▸ Pointing records for text and elements
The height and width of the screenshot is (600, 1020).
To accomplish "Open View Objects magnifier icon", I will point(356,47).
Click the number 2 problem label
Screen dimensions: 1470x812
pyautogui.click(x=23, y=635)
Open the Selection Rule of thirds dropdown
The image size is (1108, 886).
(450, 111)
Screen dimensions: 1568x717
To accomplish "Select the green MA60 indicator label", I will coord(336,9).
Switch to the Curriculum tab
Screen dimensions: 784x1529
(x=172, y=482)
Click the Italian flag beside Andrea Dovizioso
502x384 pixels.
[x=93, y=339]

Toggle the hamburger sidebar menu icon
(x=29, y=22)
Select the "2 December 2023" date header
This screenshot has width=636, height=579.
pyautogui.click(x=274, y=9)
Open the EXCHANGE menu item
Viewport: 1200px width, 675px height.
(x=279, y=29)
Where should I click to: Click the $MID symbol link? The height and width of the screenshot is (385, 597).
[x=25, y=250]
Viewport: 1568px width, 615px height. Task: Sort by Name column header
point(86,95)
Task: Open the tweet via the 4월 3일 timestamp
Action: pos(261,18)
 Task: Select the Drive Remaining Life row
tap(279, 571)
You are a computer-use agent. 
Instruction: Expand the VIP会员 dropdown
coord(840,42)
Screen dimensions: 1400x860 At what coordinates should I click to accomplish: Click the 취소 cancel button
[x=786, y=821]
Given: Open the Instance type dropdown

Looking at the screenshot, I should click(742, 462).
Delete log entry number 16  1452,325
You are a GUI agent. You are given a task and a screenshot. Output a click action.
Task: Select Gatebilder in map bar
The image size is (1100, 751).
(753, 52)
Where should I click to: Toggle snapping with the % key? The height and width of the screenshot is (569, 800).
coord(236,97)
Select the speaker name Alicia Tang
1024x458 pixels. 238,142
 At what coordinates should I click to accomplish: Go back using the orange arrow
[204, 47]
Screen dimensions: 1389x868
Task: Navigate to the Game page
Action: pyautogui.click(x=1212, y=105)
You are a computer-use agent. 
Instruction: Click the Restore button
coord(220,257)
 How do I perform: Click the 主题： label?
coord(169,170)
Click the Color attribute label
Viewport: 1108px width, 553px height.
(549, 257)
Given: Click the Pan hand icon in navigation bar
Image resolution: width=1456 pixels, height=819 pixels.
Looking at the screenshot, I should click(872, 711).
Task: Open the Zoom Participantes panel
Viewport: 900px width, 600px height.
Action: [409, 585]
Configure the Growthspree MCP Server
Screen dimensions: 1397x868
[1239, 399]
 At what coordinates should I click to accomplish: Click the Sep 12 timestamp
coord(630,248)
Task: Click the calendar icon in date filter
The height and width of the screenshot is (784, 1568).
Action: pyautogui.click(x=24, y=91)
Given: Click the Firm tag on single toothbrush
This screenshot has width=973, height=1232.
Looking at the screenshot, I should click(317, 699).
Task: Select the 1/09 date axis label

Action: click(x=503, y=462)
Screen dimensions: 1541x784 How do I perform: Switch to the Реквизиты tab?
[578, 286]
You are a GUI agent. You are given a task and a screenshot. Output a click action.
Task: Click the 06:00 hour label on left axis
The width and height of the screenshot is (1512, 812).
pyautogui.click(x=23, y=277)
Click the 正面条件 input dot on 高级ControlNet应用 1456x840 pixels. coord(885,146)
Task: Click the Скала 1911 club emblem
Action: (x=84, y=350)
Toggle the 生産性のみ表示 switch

▸ The problem
Please rewrite the items above as a numbered list, one line per number, and leave out the blank lines.

▸ Answer for the task
1. The height and width of the screenshot is (600, 1020).
2. To accomplish "Open View Objects magnifier icon", I will point(356,47).
3. Click the number 2 problem label
4. Screen dimensions: 1470x812
5. pyautogui.click(x=23, y=635)
6. Open the Selection Rule of thirds dropdown
7. The image size is (1108, 886).
8. (450, 111)
9. Screen dimensions: 1568x717
10. To accomplish "Select the green MA60 indicator label", I will coord(336,9).
11. Switch to the Curriculum tab
12. Screen dimensions: 784x1529
13. (x=172, y=482)
14. Click the Italian flag beside Andrea Dovizioso
15. 502x384 pixels.
16. [x=93, y=339]
17. Toggle the hamburger sidebar menu icon
18. (x=29, y=22)
19. Select the "2 December 2023" date header
20. This screenshot has width=636, height=579.
21. pyautogui.click(x=274, y=9)
22. Open the EXCHANGE menu item
23. Viewport: 1200px width, 675px height.
24. (x=279, y=29)
25. Where should I click to: Click the $MID symbol link? The height and width of the screenshot is (385, 597).
26. [x=25, y=250]
27. Viewport: 1568px width, 615px height. Task: Sort by Name column header
28. point(86,95)
29. Task: Open the tweet via the 4월 3일 timestamp
30. Action: pos(261,18)
31.  Task: Select the Drive Remaining Life row
32. tap(279, 571)
33. You are a computer-use agent. 
34. Instruction: Expand the VIP会员 dropdown
35. coord(840,42)
36. Screen dimensions: 1400x860 At what coordinates should I click to accomplish: Click the 취소 cancel button
37. [x=786, y=821]
38. Given: Open the Instance type dropdown
39. Looking at the screenshot, I should click(742, 462).
40. Delete log entry number 16  1452,325
41. You are a GUI agent. You are given a task and a screenshot. Output a click action.
42. Task: Select Gatebilder in map bar
43. The image size is (1100, 751).
44. (753, 52)
45. Where should I click to: Toggle snapping with the % key? The height and width of the screenshot is (569, 800).
46. coord(236,97)
47. Select the speaker name Alicia Tang
48. 1024x458 pixels. 238,142
49.  At what coordinates should I click to accomplish: Go back using the orange arrow
50. [204, 47]
51. Screen dimensions: 1389x868
52. Task: Navigate to the Game page
53. Action: pyautogui.click(x=1212, y=105)
54. You are a computer-use agent. 
55. Instruction: Click the Restore button
56. coord(220,257)
57.  How do I perform: Click the 主题： label?
58. coord(169,170)
59. Click the Color attribute label
60. Viewport: 1108px width, 553px height.
61. (549, 257)
62. Given: Click the Pan hand icon in navigation bar
63. Image resolution: width=1456 pixels, height=819 pixels.
64. Looking at the screenshot, I should click(872, 711).
65. Task: Open the Zoom Participantes panel
66. Viewport: 900px width, 600px height.
67. Action: [409, 585]
68. Configure the Growthspree MCP Server
69. Screen dimensions: 1397x868
70. [1239, 399]
71.  At what coordinates should I click to accomplish: Click the Sep 12 timestamp
72. coord(630,248)
73. Task: Click the calendar icon in date filter
74. The height and width of the screenshot is (784, 1568).
75. Action: pyautogui.click(x=24, y=91)
76. Given: Click the Firm tag on single toothbrush
77. This screenshot has width=973, height=1232.
78. Looking at the screenshot, I should click(317, 699).
79. Task: Select the 1/09 date axis label
80. Action: click(x=503, y=462)
81. Screen dimensions: 1541x784 How do I perform: Switch to the Реквизиты tab?
82. [578, 286]
83. You are a GUI agent. You are given a task and a screenshot. Output a click action.
84. Task: Click the 06:00 hour label on left axis
85. The width and height of the screenshot is (1512, 812).
86. pyautogui.click(x=23, y=277)
87. Click the 正面条件 input dot on 高级ControlNet应用 1456x840 pixels. coord(885,146)
88. Task: Click the Скала 1911 club emblem
89. Action: (x=84, y=350)
90. Toggle the 生産性のみ表示 switch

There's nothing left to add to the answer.